In terms of leveraging IMGUR for hosting and gallery capabilities, yes that would work if all you need is a place to dump original and filtered photos. But my impression was that this API would be used by apps that integrate images into their existing service (whatever it might be). Imagine taking a picture in Instagram, choosing a filter, and being redirected to an IMGUR gallery with the result...

It would make the most sense to store nothing. As far as I can tell, it doesn't return a link to the filtered image or anything, just the binary. RAM would be the limiting factor here I think. The images would need to be decompressed to filter them (unless they're doing something very fancy).

Edit: welp, I totally didn't read the OP of this thread. Still, I think the storage costs outweigh the cost of just applying the filter each time. Also, people like to filter their own images. Nobody I know of shoves existing pictures into Instagram.

If these kind of nonsense filters really are in demand, doing them in a cloud environment for photographs is insane. Javascript makes much more sense. For video, I could understand the need for server side processing power, but uploading an image, operating on it and then returning the image is crazy.

However, I am against the whole filter nonsense in the first place. A photograph should should stand on its photographic merit, and not by its medium (filters simulate different mediums, old film, b&w, polaroid etc)

They aren't all toy filters. Levels, contrast, resize, crop, even black and white are all totally reasonable post-processing while maintaining photographic merit IMO. Of course, if you run crappy photographs through filters, your output will still be crappy photographs.
I think when you refer to "medium" you mean style. Here photography is the medium to deliver a message. I think we can agree that not every message is best presented in the same style. Would you present a photo of a party in the same way you present a photo of a war zone? Different photos need different styles of presentation. There is skill not just to picking the style, and adjusting the style to suit the photo. So it's fair to say that a photograph needs a certain visual style to stand out, and photo filters can strengthen a photograph by enhancing aspects of that photo that adhere to the desired style.
No, not style, I meant medium. These filters are emulating, as do instagrams, different photographic mediums, like color film, b&w film, instant film, etc.

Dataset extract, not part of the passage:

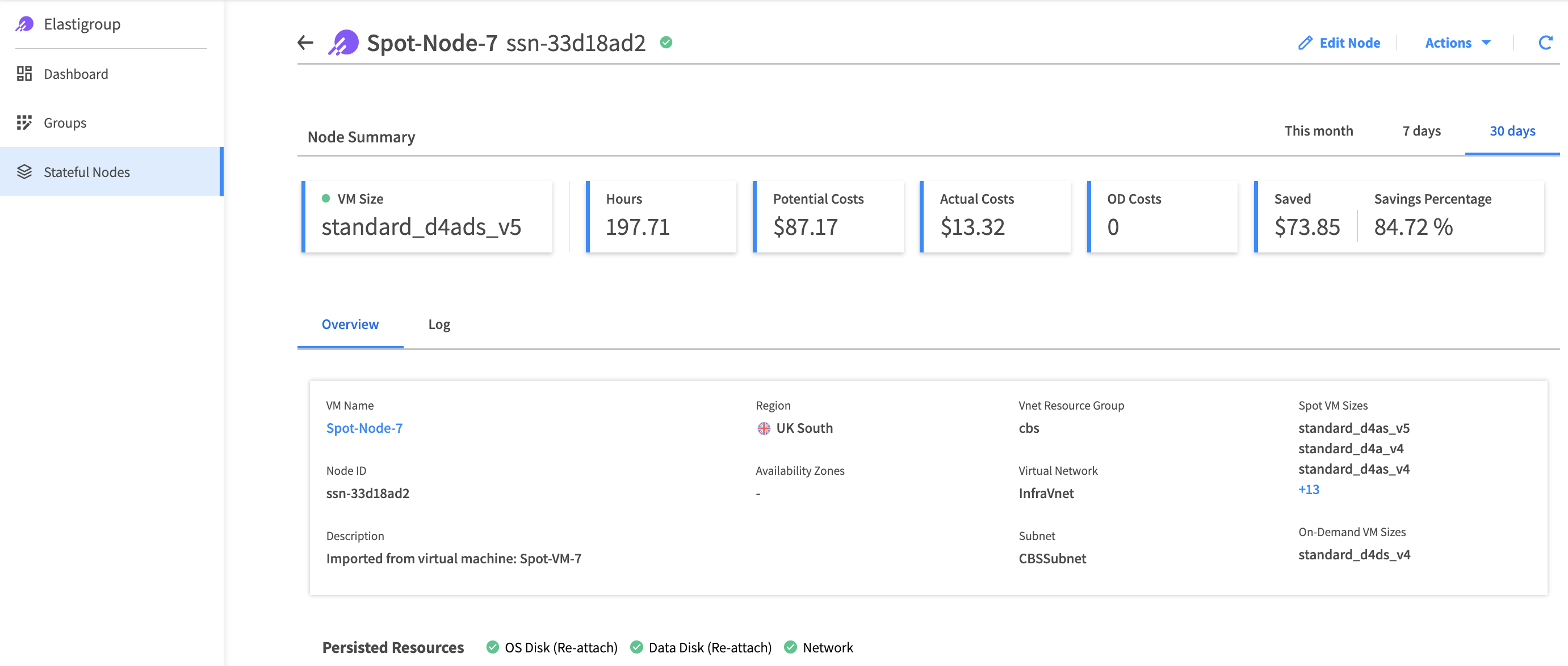
Task: Click the Dashboard sidebar icon
Action: (x=24, y=74)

Photo filters do not strengthen a photograph, they detract at best. A good photograph of a party, or a good photograph of a war zone are still good photographs. People don't go to a war zone and pick a filter to emphasize the horror. Understanding what makes a photograph work is a complex interaction between the image and the person looking at it. My point is that you can take a boring photo and add novelty by adding a filter, but that's a cheap sham, it's not a better photograph. Making a photograph b&w for example doesn't bestow it with artistic merit.

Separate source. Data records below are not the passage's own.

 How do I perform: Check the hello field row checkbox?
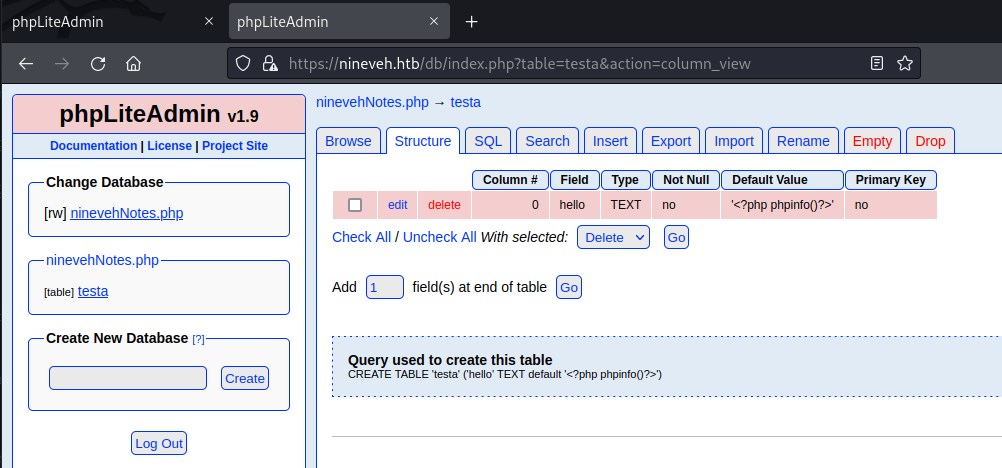point(354,205)
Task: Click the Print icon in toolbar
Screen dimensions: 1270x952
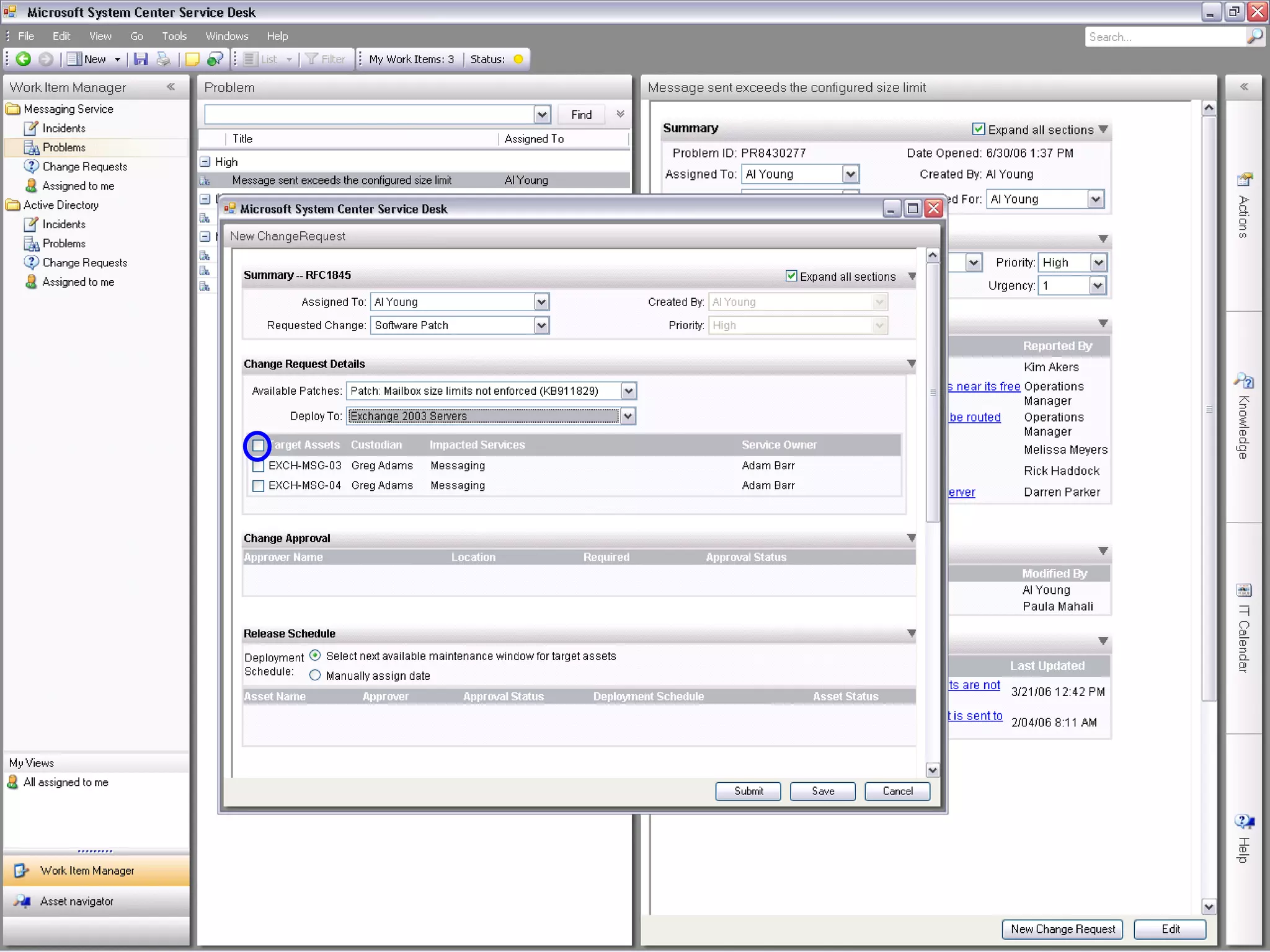Action: (163, 59)
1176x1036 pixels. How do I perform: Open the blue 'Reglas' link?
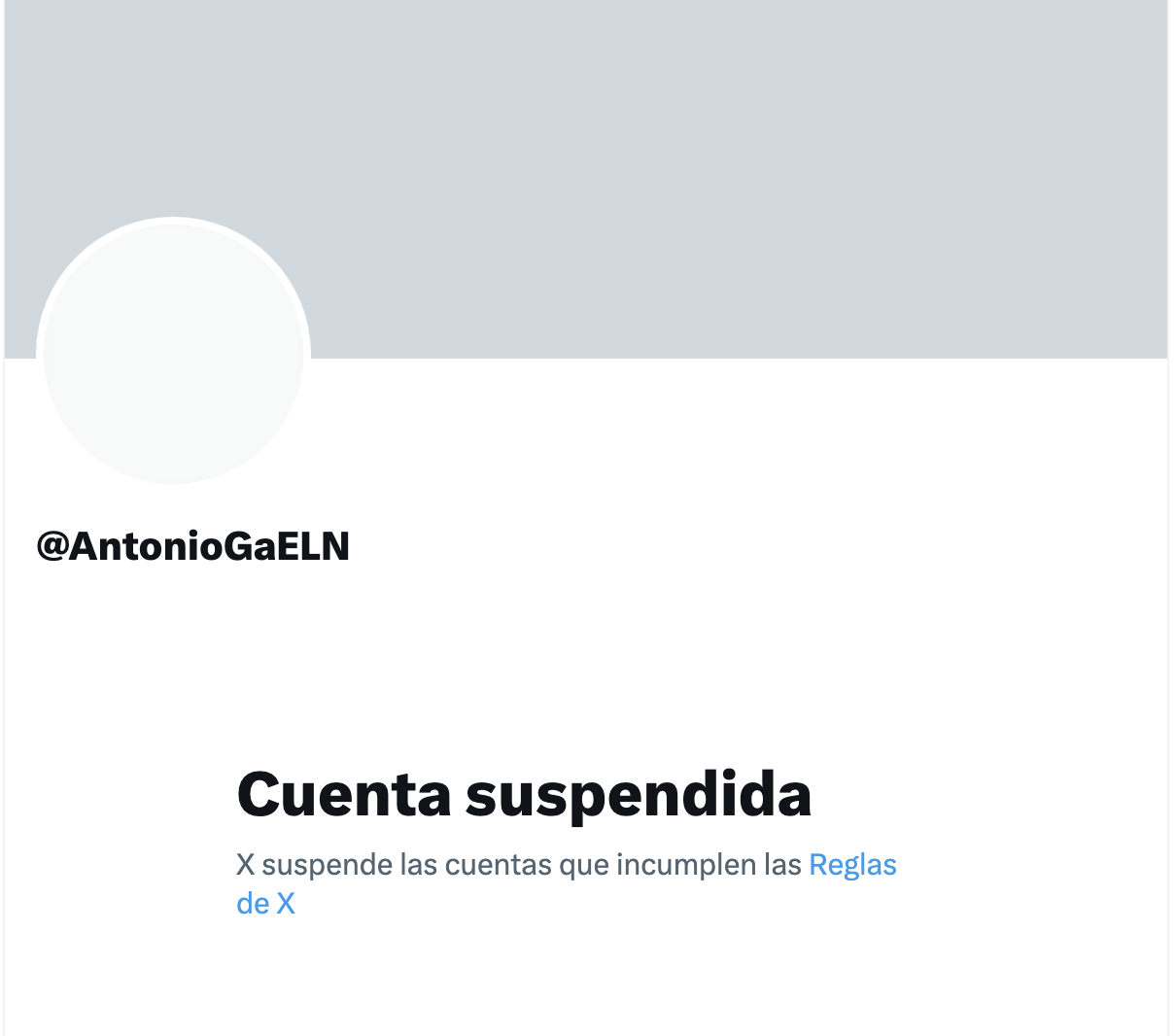(852, 864)
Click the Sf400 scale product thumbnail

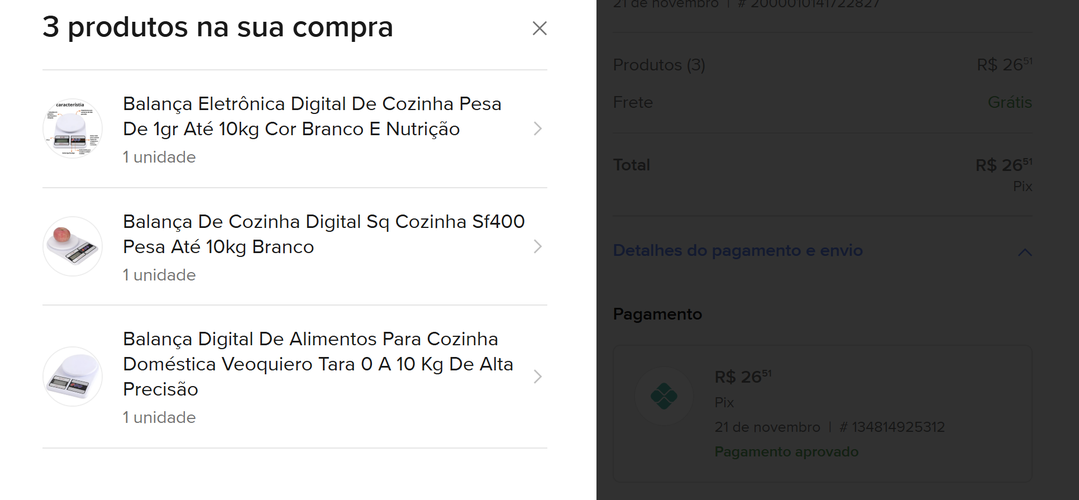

As an example, go look up someone like Bruce Davidson, and see try these filters out on any of his photographs, after a few attempts you will start to see that the images worked before you added any fluff.

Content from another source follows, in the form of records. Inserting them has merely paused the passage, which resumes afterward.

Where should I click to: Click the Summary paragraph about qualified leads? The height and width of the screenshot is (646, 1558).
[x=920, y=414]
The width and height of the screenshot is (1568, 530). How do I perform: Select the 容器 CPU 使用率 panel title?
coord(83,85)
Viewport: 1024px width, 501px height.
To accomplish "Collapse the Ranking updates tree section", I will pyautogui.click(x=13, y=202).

Style isn't about filters, or about HDR or any of that nonsense, it's about visual intellect, about making a photograph by assembling components in a visual dialog with the viewer.

This is really interesting, I use Corona SDK to develop iOS apps and there is no way in Corona to manipulate images directly in this manner.

Dave

How is this not a joke?
seriously, i can't believe this thing got upvoted. how do they expect to compete with imagemagick, batch mode gimp, and the like? or even client-side JS libraries like pixastic?
Looks very cool! I would also like to point out Cloudinary as a great service that features image hosting & upload in addition to filters. I think Instafilter.io could maybe get a leg up though if they offer and publicize a growing collection of available filters (perhaps a user-generated "filter store" of sorts).
Can some one explain what the benefit of this over using something like imageMagick? Is there a hidden cost to imageMagick that I am missing?
PaintbrushJS, CaymanJS, VintageJS and Filtrr all do this for free.